Submitted by Phillip Smith on (Issue #473)
Consequences of Prohibition
Politics & Advocacy

Vancouver Mayor Sam Sullivan, who wants to begin a groundbreaking plan to provide cocaine and methamphetamine users with prescription stimulants, has released the results of a poll he commissioned that showed strong support for the notion among Vancouver residents. The survey released last Friday showed that 61% of respondents would support such a program to deal with rampant drug abuse in the city's Downtown Eastside.

The mayor needs to win an exemption from Canada's drug laws from the federal government. Under Sullivan's plan, called CAST (Chronic Addiction Substitution Treatment), up to 700 chronic cocaine and meth users would be provided with maintenance doses of stimulants.

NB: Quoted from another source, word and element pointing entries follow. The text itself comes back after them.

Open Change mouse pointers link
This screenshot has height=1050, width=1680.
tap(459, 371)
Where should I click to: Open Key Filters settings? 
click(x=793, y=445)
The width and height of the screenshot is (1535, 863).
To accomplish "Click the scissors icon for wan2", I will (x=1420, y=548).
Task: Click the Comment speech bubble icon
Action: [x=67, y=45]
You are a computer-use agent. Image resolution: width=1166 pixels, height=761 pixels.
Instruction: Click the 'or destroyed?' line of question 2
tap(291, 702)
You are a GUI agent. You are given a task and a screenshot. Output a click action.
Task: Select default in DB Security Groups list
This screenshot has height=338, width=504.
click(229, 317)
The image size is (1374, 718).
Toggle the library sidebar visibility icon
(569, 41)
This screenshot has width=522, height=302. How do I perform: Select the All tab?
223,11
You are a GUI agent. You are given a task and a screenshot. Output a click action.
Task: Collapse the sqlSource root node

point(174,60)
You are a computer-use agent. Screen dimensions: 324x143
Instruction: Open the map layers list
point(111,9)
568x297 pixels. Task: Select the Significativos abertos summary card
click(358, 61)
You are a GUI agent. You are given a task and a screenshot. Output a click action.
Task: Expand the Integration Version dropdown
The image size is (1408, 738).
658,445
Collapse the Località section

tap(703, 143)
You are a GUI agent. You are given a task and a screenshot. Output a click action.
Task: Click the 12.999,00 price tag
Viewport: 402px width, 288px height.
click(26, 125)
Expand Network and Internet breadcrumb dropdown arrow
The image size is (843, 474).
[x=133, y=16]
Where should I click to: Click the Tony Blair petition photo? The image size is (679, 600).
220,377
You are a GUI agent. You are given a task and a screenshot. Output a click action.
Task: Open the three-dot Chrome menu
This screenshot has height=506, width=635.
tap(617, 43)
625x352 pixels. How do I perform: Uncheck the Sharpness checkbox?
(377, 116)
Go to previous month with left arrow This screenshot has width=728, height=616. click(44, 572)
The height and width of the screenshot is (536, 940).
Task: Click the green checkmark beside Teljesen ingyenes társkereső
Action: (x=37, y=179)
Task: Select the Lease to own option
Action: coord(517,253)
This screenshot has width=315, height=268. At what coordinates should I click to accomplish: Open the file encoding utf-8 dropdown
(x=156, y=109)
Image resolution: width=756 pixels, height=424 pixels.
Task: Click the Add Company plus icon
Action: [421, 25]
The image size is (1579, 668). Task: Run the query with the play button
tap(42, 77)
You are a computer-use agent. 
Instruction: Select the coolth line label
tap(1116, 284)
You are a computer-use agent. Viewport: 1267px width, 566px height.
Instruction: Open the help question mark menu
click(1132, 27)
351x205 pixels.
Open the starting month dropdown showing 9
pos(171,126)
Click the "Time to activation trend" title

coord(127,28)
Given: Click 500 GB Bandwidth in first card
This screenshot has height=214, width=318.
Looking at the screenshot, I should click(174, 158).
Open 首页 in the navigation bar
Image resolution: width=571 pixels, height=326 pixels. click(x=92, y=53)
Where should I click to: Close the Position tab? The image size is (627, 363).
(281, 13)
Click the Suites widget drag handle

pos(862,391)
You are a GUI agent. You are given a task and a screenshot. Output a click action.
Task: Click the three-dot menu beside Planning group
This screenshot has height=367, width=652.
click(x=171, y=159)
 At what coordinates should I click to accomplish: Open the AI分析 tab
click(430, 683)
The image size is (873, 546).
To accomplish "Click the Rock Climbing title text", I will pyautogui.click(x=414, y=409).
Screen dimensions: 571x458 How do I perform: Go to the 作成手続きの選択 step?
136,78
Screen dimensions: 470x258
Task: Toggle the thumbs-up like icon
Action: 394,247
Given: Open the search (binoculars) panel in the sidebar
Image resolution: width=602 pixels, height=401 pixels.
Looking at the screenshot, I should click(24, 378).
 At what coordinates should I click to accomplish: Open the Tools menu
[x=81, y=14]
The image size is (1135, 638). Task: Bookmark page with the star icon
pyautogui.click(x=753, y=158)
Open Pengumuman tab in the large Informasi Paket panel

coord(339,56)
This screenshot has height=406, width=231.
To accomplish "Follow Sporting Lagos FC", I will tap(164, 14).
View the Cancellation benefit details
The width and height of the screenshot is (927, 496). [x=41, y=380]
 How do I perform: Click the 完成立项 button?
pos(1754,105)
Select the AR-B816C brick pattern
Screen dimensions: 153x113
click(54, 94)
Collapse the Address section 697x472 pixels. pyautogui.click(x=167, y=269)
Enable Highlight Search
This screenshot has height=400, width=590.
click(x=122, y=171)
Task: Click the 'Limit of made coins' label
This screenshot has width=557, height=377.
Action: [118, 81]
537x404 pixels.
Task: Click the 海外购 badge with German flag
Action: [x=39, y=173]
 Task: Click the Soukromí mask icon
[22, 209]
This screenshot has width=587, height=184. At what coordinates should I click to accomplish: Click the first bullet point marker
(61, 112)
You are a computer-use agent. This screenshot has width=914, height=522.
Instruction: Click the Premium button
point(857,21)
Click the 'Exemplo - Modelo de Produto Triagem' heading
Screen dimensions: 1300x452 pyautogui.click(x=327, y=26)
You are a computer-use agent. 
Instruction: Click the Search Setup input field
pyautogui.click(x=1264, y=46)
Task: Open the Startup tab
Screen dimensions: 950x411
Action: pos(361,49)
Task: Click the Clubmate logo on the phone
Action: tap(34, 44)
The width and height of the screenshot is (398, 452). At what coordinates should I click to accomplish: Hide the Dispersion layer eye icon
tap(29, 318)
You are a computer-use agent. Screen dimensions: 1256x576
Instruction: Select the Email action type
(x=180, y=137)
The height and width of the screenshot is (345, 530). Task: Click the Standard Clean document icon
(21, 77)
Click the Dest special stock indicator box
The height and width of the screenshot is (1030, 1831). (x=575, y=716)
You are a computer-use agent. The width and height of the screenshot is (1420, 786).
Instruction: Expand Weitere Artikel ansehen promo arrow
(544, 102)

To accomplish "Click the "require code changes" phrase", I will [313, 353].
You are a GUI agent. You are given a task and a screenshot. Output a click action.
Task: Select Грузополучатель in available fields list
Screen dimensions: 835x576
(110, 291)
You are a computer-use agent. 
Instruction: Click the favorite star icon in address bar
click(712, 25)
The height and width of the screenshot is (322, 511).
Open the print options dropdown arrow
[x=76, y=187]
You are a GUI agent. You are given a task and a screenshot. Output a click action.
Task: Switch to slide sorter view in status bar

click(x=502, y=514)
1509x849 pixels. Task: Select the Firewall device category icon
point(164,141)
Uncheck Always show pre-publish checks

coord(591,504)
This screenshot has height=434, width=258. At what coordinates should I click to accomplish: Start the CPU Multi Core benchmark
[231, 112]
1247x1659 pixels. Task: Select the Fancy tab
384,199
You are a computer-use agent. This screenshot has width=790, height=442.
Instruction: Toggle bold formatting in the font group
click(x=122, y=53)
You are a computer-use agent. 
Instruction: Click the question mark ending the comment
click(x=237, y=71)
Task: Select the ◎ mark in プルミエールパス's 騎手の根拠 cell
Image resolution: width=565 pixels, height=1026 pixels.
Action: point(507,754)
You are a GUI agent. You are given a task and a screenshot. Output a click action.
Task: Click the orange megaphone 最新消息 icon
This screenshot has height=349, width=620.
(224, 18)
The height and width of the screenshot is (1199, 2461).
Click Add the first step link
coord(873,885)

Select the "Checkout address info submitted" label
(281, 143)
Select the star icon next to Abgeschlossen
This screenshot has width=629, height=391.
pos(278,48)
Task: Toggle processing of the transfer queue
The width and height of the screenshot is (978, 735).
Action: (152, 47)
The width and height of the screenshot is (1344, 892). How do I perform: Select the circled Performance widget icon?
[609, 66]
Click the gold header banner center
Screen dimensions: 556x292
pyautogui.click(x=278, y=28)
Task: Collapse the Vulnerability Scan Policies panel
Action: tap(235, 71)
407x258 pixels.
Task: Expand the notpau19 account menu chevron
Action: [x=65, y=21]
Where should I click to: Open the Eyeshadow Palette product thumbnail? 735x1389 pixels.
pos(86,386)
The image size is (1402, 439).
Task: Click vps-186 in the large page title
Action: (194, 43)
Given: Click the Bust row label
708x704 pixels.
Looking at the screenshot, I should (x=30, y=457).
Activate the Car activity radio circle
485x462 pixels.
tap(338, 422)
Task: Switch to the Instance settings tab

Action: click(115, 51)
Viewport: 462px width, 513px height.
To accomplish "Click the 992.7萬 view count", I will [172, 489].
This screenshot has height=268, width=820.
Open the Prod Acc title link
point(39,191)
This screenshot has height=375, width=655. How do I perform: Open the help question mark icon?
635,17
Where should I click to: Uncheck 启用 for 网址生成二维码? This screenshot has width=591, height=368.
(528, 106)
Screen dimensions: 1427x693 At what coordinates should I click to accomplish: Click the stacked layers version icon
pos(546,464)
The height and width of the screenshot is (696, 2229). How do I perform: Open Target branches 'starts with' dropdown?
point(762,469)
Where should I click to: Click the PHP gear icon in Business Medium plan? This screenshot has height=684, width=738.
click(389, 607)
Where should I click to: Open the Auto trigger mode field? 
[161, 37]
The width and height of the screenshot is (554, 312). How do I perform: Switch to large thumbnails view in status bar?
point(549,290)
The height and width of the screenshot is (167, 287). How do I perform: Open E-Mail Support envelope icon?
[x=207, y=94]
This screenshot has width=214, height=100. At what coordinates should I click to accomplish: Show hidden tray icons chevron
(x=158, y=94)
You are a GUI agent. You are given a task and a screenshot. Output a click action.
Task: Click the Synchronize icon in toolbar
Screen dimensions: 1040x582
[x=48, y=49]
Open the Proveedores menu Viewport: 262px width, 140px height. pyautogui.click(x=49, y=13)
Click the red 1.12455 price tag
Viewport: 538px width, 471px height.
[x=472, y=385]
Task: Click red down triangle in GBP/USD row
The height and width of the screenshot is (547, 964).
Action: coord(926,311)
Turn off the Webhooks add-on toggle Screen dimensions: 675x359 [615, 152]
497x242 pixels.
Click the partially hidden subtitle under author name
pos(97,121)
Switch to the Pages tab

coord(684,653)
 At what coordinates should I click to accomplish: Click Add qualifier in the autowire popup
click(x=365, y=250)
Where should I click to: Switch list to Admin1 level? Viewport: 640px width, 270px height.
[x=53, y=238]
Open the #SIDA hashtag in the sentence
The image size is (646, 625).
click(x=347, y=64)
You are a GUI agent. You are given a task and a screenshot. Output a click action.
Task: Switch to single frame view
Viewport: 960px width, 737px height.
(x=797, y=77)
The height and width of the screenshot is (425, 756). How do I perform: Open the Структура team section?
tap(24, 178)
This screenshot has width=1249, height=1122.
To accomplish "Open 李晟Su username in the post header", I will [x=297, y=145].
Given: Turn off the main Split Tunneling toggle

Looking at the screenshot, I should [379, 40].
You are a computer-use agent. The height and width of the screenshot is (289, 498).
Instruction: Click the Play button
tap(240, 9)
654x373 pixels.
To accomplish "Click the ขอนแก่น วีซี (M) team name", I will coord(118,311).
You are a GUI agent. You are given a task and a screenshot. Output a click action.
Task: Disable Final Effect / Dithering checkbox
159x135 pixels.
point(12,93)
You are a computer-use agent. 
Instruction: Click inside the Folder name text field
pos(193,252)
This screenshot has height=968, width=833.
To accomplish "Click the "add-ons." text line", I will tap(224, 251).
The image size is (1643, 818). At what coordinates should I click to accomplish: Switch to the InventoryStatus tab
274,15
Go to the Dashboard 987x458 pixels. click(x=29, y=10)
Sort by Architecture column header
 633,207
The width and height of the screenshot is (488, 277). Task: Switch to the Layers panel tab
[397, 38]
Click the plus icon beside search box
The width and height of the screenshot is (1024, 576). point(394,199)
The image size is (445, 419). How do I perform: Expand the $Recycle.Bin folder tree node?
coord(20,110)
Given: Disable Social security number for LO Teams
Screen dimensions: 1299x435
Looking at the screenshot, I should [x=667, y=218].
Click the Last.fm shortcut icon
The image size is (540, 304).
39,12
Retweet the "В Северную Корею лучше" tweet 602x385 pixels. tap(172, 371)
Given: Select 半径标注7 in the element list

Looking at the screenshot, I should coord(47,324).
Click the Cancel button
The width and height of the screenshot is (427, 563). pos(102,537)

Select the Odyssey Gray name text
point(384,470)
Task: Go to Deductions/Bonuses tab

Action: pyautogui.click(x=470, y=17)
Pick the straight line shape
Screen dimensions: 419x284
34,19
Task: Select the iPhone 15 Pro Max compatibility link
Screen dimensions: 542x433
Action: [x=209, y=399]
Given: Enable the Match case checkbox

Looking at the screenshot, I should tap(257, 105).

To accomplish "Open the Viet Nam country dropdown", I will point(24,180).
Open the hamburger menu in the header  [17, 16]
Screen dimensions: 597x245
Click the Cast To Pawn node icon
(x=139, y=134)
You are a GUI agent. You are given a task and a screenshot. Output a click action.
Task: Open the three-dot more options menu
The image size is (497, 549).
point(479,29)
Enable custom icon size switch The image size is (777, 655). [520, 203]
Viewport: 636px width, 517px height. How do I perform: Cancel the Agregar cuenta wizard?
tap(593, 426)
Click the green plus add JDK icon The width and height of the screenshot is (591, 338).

The release of the poll results is designed to increase pressure on the federal government to approve the experimental program.

The poll also found that an even larger majority of Vancouver residents were skeptical of traditional abstinence-based drug treatment programs. According to the poll, 71% of respondents believed such programs actually worked for less than one-quarter of participants.

"The public appears to be aware that large numbers of addicted people will continue to be involved in crime and disorder as a result of long-term drug use," Sullivan said in a press release last Friday. "We know that many drug users do not respond, in the long term, to traditional abstinence-based treatment programs."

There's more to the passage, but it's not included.